▶ _TASK STATEMENT_
Each record below should be repeated precisely as written.

▶ _MATERIAL FOR THIS EXERCISE_
──────────────────────────────

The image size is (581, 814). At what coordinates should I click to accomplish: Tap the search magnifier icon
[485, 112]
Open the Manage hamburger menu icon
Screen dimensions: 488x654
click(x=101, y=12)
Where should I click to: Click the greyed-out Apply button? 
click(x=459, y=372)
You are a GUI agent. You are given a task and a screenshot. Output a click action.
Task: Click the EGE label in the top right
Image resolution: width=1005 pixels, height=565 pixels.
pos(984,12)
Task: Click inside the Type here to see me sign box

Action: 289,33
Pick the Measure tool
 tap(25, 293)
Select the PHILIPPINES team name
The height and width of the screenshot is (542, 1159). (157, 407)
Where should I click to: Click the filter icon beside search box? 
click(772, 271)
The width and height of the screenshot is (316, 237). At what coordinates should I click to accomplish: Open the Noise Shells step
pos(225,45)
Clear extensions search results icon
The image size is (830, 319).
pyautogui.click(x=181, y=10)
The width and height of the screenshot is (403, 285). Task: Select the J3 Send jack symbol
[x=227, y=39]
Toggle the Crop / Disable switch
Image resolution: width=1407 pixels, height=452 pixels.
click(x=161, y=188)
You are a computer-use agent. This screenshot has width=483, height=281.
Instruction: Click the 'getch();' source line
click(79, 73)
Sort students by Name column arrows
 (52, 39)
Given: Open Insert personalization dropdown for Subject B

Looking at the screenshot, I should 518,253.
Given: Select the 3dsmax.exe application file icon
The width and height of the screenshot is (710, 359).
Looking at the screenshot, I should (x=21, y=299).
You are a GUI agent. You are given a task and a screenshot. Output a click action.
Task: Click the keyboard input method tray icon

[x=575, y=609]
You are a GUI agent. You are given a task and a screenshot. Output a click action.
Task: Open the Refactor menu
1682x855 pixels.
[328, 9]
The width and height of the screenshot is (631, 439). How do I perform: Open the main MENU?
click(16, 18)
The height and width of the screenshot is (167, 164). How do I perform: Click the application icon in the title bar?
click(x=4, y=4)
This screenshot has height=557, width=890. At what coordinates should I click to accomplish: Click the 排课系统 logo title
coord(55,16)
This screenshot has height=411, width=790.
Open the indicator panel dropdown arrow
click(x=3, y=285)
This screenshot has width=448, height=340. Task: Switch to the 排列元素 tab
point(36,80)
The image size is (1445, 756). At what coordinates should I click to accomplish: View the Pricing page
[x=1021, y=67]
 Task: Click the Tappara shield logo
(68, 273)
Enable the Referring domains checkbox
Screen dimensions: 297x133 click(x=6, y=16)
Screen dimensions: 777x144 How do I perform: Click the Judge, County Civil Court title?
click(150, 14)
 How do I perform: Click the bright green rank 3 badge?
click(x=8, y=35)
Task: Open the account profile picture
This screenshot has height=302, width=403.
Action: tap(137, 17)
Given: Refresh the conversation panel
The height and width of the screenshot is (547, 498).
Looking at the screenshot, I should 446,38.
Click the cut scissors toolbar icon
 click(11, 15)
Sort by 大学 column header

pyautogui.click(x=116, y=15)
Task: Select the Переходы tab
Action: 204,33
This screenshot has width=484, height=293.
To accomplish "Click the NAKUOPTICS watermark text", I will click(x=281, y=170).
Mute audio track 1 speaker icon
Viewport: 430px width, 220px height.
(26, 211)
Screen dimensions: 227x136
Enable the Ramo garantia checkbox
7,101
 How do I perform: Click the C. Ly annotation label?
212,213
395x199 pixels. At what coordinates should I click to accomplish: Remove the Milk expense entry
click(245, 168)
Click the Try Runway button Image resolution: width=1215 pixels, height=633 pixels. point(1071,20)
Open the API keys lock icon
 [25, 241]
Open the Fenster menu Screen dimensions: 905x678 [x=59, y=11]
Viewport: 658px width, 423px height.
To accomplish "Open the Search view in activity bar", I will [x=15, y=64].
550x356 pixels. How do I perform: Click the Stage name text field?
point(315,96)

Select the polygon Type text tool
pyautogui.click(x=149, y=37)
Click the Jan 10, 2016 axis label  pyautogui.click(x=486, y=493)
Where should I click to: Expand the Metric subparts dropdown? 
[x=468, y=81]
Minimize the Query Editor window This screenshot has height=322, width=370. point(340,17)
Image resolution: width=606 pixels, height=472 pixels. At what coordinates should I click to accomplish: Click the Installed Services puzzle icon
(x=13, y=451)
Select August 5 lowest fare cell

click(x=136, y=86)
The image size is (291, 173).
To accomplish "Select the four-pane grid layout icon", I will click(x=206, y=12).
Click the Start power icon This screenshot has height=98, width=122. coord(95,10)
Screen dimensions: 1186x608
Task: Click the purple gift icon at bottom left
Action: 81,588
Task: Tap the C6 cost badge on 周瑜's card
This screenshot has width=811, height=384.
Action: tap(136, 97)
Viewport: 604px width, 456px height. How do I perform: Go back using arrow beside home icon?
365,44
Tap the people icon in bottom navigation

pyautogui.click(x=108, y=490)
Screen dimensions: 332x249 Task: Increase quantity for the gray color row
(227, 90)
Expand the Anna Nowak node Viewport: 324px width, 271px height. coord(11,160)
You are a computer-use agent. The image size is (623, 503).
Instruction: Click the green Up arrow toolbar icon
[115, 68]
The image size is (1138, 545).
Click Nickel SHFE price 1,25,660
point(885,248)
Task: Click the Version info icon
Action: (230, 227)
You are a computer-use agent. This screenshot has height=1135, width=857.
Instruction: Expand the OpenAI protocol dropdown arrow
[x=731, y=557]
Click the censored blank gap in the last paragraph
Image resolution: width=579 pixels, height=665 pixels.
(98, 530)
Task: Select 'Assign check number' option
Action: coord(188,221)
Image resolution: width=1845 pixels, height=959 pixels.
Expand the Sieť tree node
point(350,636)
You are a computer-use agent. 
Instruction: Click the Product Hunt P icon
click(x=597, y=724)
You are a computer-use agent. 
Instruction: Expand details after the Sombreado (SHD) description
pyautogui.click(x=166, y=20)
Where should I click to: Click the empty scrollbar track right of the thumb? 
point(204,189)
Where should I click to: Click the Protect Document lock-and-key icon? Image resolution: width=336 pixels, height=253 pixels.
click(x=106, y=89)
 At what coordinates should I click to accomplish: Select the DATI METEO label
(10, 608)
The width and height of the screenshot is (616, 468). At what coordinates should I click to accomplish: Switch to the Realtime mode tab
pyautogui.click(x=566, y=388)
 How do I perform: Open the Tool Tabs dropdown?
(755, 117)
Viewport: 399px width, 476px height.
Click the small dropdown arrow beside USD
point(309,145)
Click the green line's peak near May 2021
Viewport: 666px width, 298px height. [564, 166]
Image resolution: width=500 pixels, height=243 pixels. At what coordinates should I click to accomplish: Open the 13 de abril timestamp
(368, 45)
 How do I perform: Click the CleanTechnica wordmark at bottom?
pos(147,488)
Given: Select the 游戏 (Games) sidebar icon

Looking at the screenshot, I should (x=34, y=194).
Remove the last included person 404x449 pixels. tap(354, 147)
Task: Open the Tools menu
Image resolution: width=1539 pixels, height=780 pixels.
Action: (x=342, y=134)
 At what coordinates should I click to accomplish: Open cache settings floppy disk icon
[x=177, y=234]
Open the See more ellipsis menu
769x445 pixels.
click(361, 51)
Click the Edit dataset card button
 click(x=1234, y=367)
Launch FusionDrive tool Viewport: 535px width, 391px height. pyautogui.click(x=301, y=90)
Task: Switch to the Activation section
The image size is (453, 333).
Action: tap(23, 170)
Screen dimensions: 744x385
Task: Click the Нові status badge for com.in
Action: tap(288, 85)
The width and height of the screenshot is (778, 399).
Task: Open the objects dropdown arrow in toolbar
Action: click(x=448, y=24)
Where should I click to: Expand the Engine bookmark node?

──────────────────────────────

▶ _TASK OUTPUT_
The image size is (581, 814). At what coordinates should I click to accomplish: Tap the search magnifier icon
[485, 112]
Open the Manage hamburger menu icon
Screen dimensions: 488x654
click(x=101, y=12)
Where should I click to: Click the greyed-out Apply button? 
click(x=459, y=372)
You are a GUI agent. You are given a task and a screenshot. Output a click action.
Task: Click the EGE label in the top right
Image resolution: width=1005 pixels, height=565 pixels.
pos(984,12)
Task: Click inside the Type here to see me sign box

Action: 289,33
Pick the Measure tool
 tap(25, 293)
Select the PHILIPPINES team name
The height and width of the screenshot is (542, 1159). (157, 407)
Where should I click to: Click the filter icon beside search box? 
click(772, 271)
The width and height of the screenshot is (316, 237). At what coordinates should I click to accomplish: Open the Noise Shells step
pos(225,45)
Clear extensions search results icon
The image size is (830, 319).
pyautogui.click(x=181, y=10)
The width and height of the screenshot is (403, 285). Task: Select the J3 Send jack symbol
[x=227, y=39]
Toggle the Crop / Disable switch
Image resolution: width=1407 pixels, height=452 pixels.
click(x=161, y=188)
You are a computer-use agent. This screenshot has width=483, height=281.
Instruction: Click the 'getch();' source line
click(79, 73)
Sort students by Name column arrows
 (52, 39)
Given: Open Insert personalization dropdown for Subject B

Looking at the screenshot, I should 518,253.
Given: Select the 3dsmax.exe application file icon
The width and height of the screenshot is (710, 359).
Looking at the screenshot, I should (x=21, y=299).
You are a GUI agent. You are given a task and a screenshot. Output a click action.
Task: Click the keyboard input method tray icon

[x=575, y=609]
You are a GUI agent. You are given a task and a screenshot. Output a click action.
Task: Open the Refactor menu
1682x855 pixels.
[328, 9]
The width and height of the screenshot is (631, 439). How do I perform: Open the main MENU?
click(16, 18)
The height and width of the screenshot is (167, 164). How do I perform: Click the application icon in the title bar?
click(x=4, y=4)
This screenshot has height=557, width=890. At what coordinates should I click to accomplish: Click the 排课系统 logo title
coord(55,16)
This screenshot has height=411, width=790.
Open the indicator panel dropdown arrow
click(x=3, y=285)
This screenshot has width=448, height=340. Task: Switch to the 排列元素 tab
point(36,80)
The image size is (1445, 756). At what coordinates should I click to accomplish: View the Pricing page
[x=1021, y=67]
 Task: Click the Tappara shield logo
(68, 273)
Enable the Referring domains checkbox
Screen dimensions: 297x133 click(x=6, y=16)
Screen dimensions: 777x144 How do I perform: Click the Judge, County Civil Court title?
click(150, 14)
 How do I perform: Click the bright green rank 3 badge?
click(x=8, y=35)
Task: Open the account profile picture
This screenshot has height=302, width=403.
Action: tap(137, 17)
Given: Refresh the conversation panel
The height and width of the screenshot is (547, 498).
Looking at the screenshot, I should 446,38.
Click the cut scissors toolbar icon
 click(11, 15)
Sort by 大学 column header

pyautogui.click(x=116, y=15)
Task: Select the Переходы tab
Action: 204,33
This screenshot has width=484, height=293.
To accomplish "Click the NAKUOPTICS watermark text", I will click(x=281, y=170).
Mute audio track 1 speaker icon
Viewport: 430px width, 220px height.
(26, 211)
Screen dimensions: 227x136
Enable the Ramo garantia checkbox
7,101
 How do I perform: Click the C. Ly annotation label?
212,213
395x199 pixels. At what coordinates should I click to accomplish: Remove the Milk expense entry
click(245, 168)
Click the Try Runway button Image resolution: width=1215 pixels, height=633 pixels. point(1071,20)
Open the API keys lock icon
 [25, 241]
Open the Fenster menu Screen dimensions: 905x678 [x=59, y=11]
Viewport: 658px width, 423px height.
To accomplish "Open the Search view in activity bar", I will [x=15, y=64].
550x356 pixels. How do I perform: Click the Stage name text field?
point(315,96)

Select the polygon Type text tool
pyautogui.click(x=149, y=37)
Click the Jan 10, 2016 axis label  pyautogui.click(x=486, y=493)
Where should I click to: Expand the Metric subparts dropdown? 
[x=468, y=81]
Minimize the Query Editor window This screenshot has height=322, width=370. point(340,17)
Image resolution: width=606 pixels, height=472 pixels. At what coordinates should I click to accomplish: Click the Installed Services puzzle icon
(x=13, y=451)
Select August 5 lowest fare cell

click(x=136, y=86)
The image size is (291, 173).
To accomplish "Select the four-pane grid layout icon", I will click(x=206, y=12).
Click the Start power icon This screenshot has height=98, width=122. coord(95,10)
Screen dimensions: 1186x608
Task: Click the purple gift icon at bottom left
Action: 81,588
Task: Tap the C6 cost badge on 周瑜's card
This screenshot has width=811, height=384.
Action: tap(136, 97)
Viewport: 604px width, 456px height. How do I perform: Go back using arrow beside home icon?
365,44
Tap the people icon in bottom navigation

pyautogui.click(x=108, y=490)
Screen dimensions: 332x249 Task: Increase quantity for the gray color row
(227, 90)
Expand the Anna Nowak node Viewport: 324px width, 271px height. coord(11,160)
You are a computer-use agent. The image size is (623, 503).
Instruction: Click the green Up arrow toolbar icon
[115, 68]
The image size is (1138, 545).
Click Nickel SHFE price 1,25,660
point(885,248)
Task: Click the Version info icon
Action: (230, 227)
You are a computer-use agent. This screenshot has height=1135, width=857.
Instruction: Expand the OpenAI protocol dropdown arrow
[x=731, y=557]
Click the censored blank gap in the last paragraph
Image resolution: width=579 pixels, height=665 pixels.
(98, 530)
Task: Select 'Assign check number' option
Action: coord(188,221)
Image resolution: width=1845 pixels, height=959 pixels.
Expand the Sieť tree node
point(350,636)
You are a computer-use agent. 
Instruction: Click the Product Hunt P icon
click(x=597, y=724)
You are a computer-use agent. 
Instruction: Expand details after the Sombreado (SHD) description
pyautogui.click(x=166, y=20)
Where should I click to: Click the empty scrollbar track right of the thumb? 
point(204,189)
Where should I click to: Click the Protect Document lock-and-key icon? Image resolution: width=336 pixels, height=253 pixels.
click(x=106, y=89)
 At what coordinates should I click to accomplish: Select the DATI METEO label
(10, 608)
The width and height of the screenshot is (616, 468). At what coordinates should I click to accomplish: Switch to the Realtime mode tab
pyautogui.click(x=566, y=388)
 How do I perform: Open the Tool Tabs dropdown?
(755, 117)
Viewport: 399px width, 476px height.
Click the small dropdown arrow beside USD
point(309,145)
Click the green line's peak near May 2021
Viewport: 666px width, 298px height. [564, 166]
Image resolution: width=500 pixels, height=243 pixels. At what coordinates should I click to accomplish: Open the 13 de abril timestamp
(368, 45)
 How do I perform: Click the CleanTechnica wordmark at bottom?
pos(147,488)
Given: Select the 游戏 (Games) sidebar icon

Looking at the screenshot, I should (x=34, y=194).
Remove the last included person 404x449 pixels. tap(354, 147)
Task: Open the Tools menu
Image resolution: width=1539 pixels, height=780 pixels.
Action: (x=342, y=134)
 At what coordinates should I click to accomplish: Open cache settings floppy disk icon
[x=177, y=234]
Open the See more ellipsis menu
769x445 pixels.
click(361, 51)
Click the Edit dataset card button
 click(x=1234, y=367)
Launch FusionDrive tool Viewport: 535px width, 391px height. pyautogui.click(x=301, y=90)
Task: Switch to the Activation section
The image size is (453, 333).
Action: tap(23, 170)
Screen dimensions: 744x385
Task: Click the Нові status badge for com.in
Action: tap(288, 85)
The width and height of the screenshot is (778, 399).
Task: Open the objects dropdown arrow in toolbar
Action: click(x=448, y=24)
Where should I click to: Expand the Engine bookmark node?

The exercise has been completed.